06 Sep Credit Card Settlement Can Trigger Tax
Bankrupcy may be better than debt negotiation. Credit card banks may offer settlement at a reduced amount if you get behind and fail to keep current on your payments. My colleague, Doug Jacobs, talks about Negotiating Your Credit Card Balance in an earlier series of articles on this website. However, if a bank or other finance company agrees to settle a debt for less than the balance due, IRS regulations require them to file a 1099-C reporting the cancellation of debt income you receive from the settlement.
While settling a debt for less than the balance due clearly improves your financial position and may allow you to avoid filing bankruptcy, this benefit comes at a price. The price you pay for settling the debt may be greater than justthe settlement payment sent to your credit card bank.
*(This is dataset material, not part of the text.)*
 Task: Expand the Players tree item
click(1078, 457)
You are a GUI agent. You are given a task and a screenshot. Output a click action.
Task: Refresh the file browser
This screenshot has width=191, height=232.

Unexpected taxable income is never a welcome event and that is particularly true when it doesn’t come in the form of a check you can use to pay the tax. That is just the sort of unpleasant surprise that can occur with debt settlement. The difference between the debt that is due and the amount you pay will be included in your income for tax purposes by the Internal Revenue Service in the year when the debt was cancelled. If you do not report the income on your tax return, the IRS will send you a notice from the under-reporter unit and then assess more tax (and a penalty) if you can not show there is some reason to exclude the amount.
There are several exceptions to the rule that can avoid tax on the cancelled debt. If the debt is discharged in bankruptcy, it is not considered to be income to you. Despite the credit counseling requirement of the bankruptcy law, you may be better off with a bankruptcy discharge than a settlement of your debt at a discount.